The last line consists of three integer numbers S, T and K (1 <= S, T <= N, 1 <= K <= 1000).

Output

A single line consisting of a single integer number: the length (time required) to welcome Princess Uyuw using the K-th shortest path. If K-th shortest path does not exist, you should output "-1" (without quotes) instead.

Sample Input

2 2
1 2 5
2 1 4
1 2 2

Sample Output

14

分析：
对于A* ，它通过一个估价函数F（h）来估计图中的当前点p到终点的距离，并由此决定它的搜索方向，当这条路径失败时，它会尝试其他路径。
估价函数 = 当前值+当前位置到终点的距离，即 F（p）=g（p）+h（p），每次扩展估价函数值中最小的一个。
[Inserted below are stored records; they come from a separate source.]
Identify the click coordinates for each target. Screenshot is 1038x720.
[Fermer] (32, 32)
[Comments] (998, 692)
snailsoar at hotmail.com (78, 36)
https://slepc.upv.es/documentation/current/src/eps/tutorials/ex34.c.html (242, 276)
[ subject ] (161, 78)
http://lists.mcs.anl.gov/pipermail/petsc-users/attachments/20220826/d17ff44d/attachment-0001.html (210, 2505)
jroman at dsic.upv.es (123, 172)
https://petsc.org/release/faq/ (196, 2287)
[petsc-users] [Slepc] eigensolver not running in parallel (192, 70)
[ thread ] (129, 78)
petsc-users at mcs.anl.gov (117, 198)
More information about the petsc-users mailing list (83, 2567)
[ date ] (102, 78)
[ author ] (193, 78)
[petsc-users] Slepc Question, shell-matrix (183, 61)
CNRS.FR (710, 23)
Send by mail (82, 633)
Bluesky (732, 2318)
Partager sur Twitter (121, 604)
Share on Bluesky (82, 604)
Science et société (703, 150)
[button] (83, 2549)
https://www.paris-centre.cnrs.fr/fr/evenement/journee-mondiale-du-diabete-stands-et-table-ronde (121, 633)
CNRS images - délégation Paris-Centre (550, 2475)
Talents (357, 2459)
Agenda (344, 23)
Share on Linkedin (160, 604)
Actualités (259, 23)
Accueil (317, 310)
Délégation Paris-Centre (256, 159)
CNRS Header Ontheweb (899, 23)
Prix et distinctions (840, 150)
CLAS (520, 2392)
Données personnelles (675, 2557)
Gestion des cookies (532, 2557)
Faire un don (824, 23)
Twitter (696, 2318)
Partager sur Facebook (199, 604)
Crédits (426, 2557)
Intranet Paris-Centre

对于k短路算法来说，g（p）为当前从s到p所走的路径的长度，h（p）为从点p到点 t 的最短路的长度，则F（p）的意义就是从s按照当前路径走到 p 后要走到终点 t 一共至少要走多远。也就是说我们每次的扩展都是有方向的扩展，这样就可以提高求解速度和降低扩展的状态数目。为了加速计算，h（p）需要在A*搜索之前进行预处理，只要将原图的所有边反向，再从终点 t 做一次单源最短路径就可以得到每个点的h（p）了。

具体步骤：
使用链式前向星来存储图，由于需要预处理所有点到终点T的最短路径，就需要将图G中所有的边反向得到图G'，再从终点T做单元最短路径，所以实际上时两张图。

1.将有向图的所有边反向。以t（终点）为源点，求解点T到所有点的最短距离。其目的是要求所有点到终点T的最短距离，用数组dis[i]表示点i到点T的最短距离，其实dis[i]就是后面要用到的h(x)。这一步可以用Dijkstra算法或则SPFA算法。
2.新建一个优先队列，将源点S加入到队列中。
3.从优先队列中弹出f（p）最小的点p，如果点p就是t，则计算t出队的次数，如果当前为T的第k次出队，则当前路径的长度就是S到T的第k短路的长度，算法结束，否则遍历与p相连的所有的边，将扩展出的到p的邻接点信息加入到优先队列。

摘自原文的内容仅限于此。